2. Robyn Credico, defined contribution consulting leader, Willis Towers Watson
“Most employers are asking questions, but hardly anyone has done anything yet,” said Credico, a consultant to large plan sponsors.
The impact of the CARES Act on loan activity hasn’t been felt yet, she said.
“We are getting some inquiries about possibly freezing or suspending matching contributions. Clearly, you have to look at which organizations are financially stressed and which are not,” added Credico.
The restaurant, travel, entertainment industries have been largely shut down, as have providers of elective health care.
“When we look at those sponsors that have made public announcements, and those making inquiries, they tend to be in the most stressed sectors of the economy,” she said.
3. David Musto, president and CEO, Ascensus
Ascensus is a leading recordkeeper to small and midsized retirement plans.
“Ascensus is working hard with plan sponsors to help them address their immediate financial needs while continuing to support their employees’ long-term retirement security goals,” Musto said in an email.
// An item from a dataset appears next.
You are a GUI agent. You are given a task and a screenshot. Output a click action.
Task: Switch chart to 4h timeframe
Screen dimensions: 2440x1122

“Among the things that we discuss are how plan expenses and company contributions are funded, how plan expenses are allocated, and what plan design alternatives could be explored. Above all else, we want to help our clients—and small businesses in particular—keep their plans intact for the American workforce,” he added.
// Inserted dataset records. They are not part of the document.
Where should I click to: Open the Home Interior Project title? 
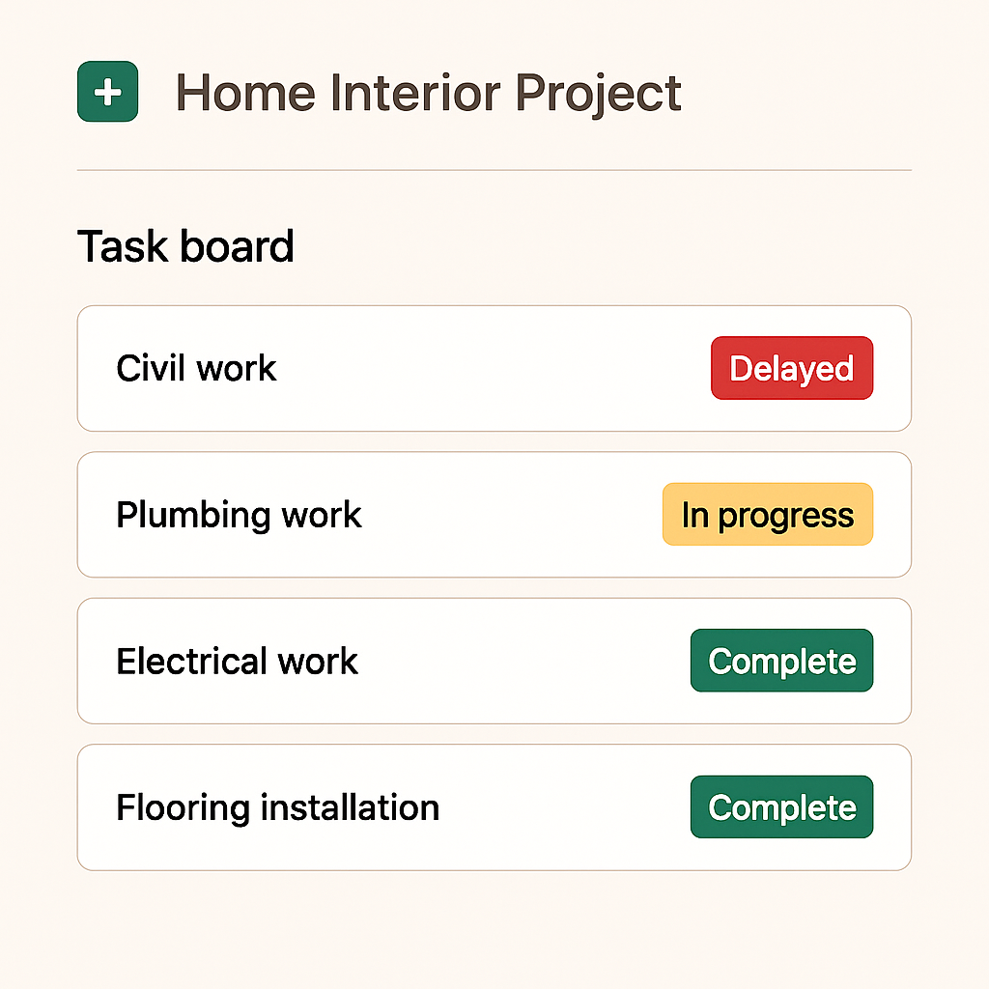pos(428,94)
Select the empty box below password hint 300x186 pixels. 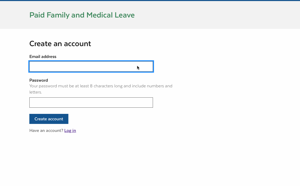pyautogui.click(x=91, y=103)
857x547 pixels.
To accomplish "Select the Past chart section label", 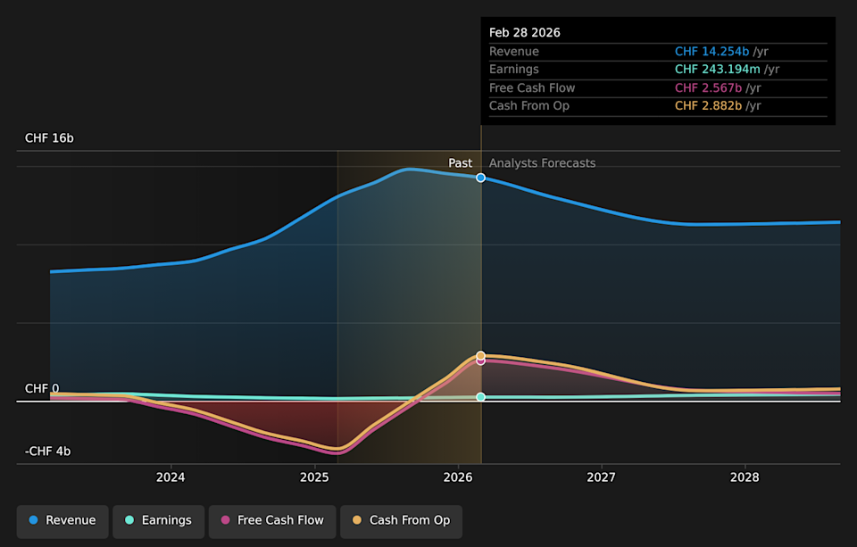I will click(460, 163).
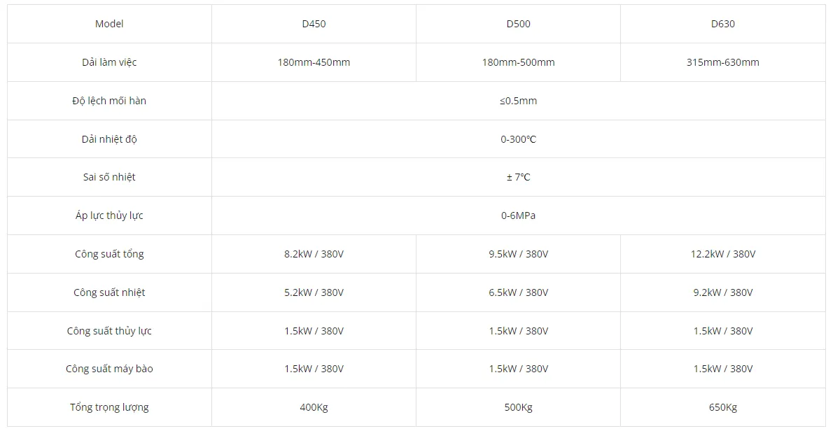
Task: Select the 180mm-500mm working range cell
Action: coord(518,62)
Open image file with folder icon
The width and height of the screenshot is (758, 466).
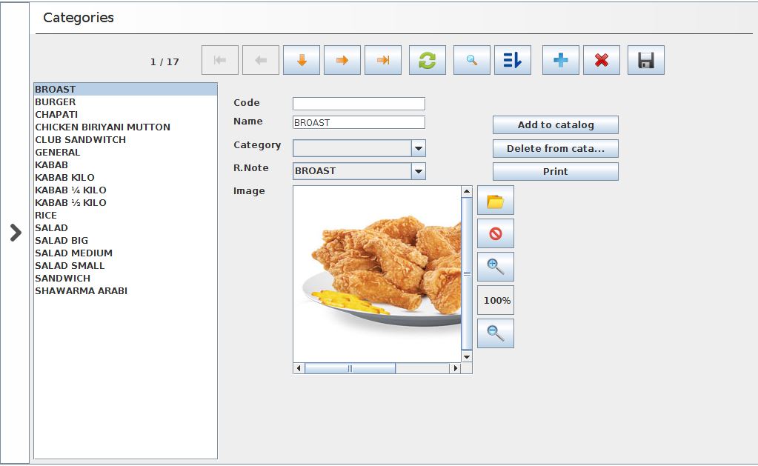click(496, 201)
4. Jerry Patterson, senior vp of retirement and income solutions, The Principal
“In certain sectors, the sense of urgency around cost reductions is extreme and we are beginning to receive requests for changes and plan amendments designed to help reduce cost--think small businesses with limited cushion, brick and mortar retail, and hotels,” said Patterson in an email.
“In other sectors that are not impacted as severely--certain packaged goods, certain services--we are not sensing the same level of urgency – yet,” he added.
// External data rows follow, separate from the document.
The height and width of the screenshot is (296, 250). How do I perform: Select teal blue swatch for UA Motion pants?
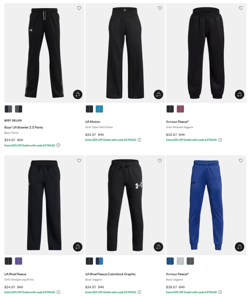tap(99, 109)
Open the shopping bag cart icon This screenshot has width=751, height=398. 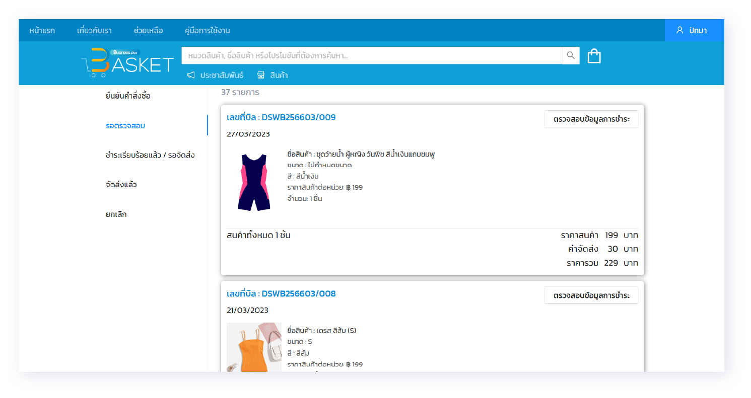[594, 56]
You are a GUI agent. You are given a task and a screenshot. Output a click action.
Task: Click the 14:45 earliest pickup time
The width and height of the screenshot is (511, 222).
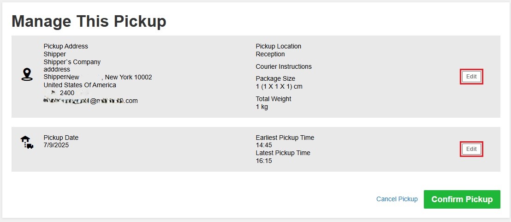(264, 145)

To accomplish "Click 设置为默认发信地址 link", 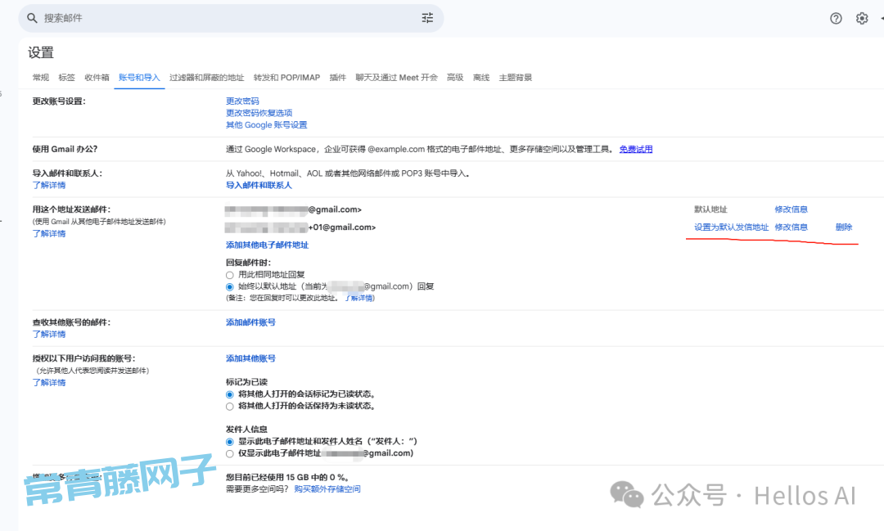I will [x=731, y=227].
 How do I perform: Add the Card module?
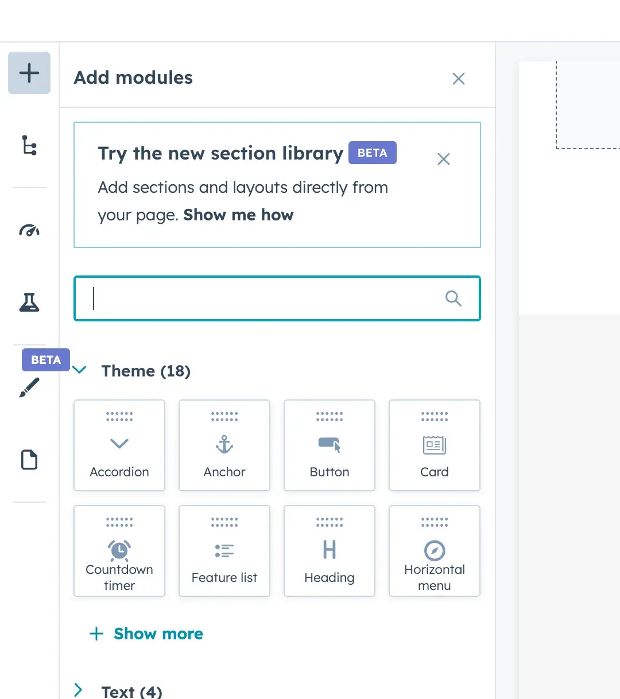click(x=434, y=445)
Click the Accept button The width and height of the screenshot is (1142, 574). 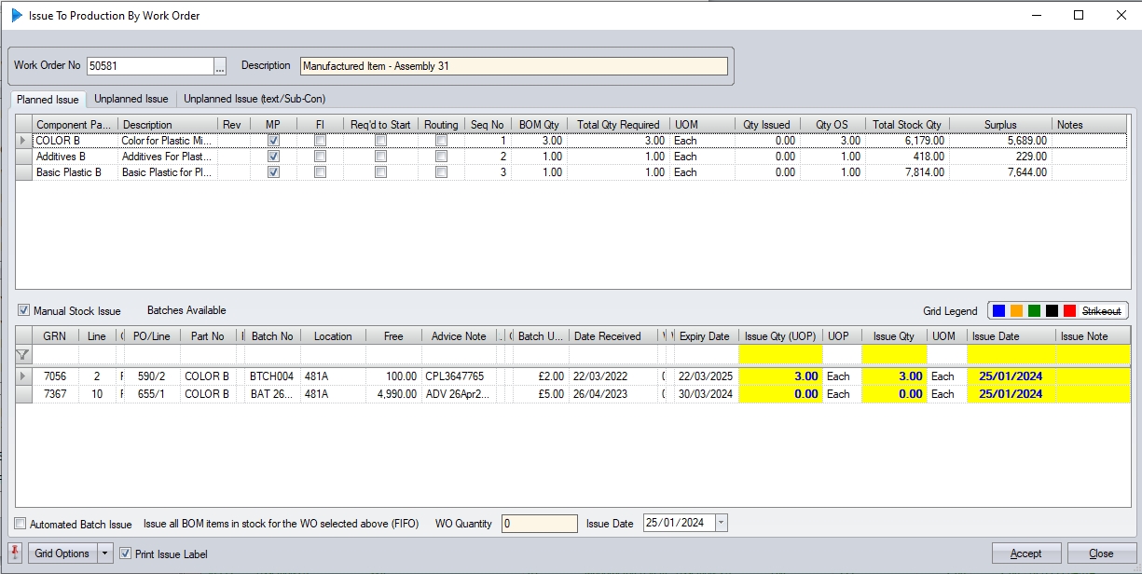[x=1026, y=554]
Patterson said for some businesses, the relief in the CARES Act may be enough to see them through the interim period. Those sponsors are looking to reduce, stretch, or suspend matches to 401(k)s, shift recordkeeping costs from the employer to the plan, and looking to electronic disclosures and eliminating the cost of onsite education meetings.
Most participants—98 percent—are staying put and trying to ride out the storm. When they do change allocations, they are moving from equities to fixed income, said Patterson.
5. Nathan Voris, managing director, Schwab Retirement Plan Services
“Plan terminations have not been raised among our client base,” said Voris.
About 10 percent of Schwab’s sponsor clients have inquired about their plan match, but less than 1 percent have implemented a match delay, he said.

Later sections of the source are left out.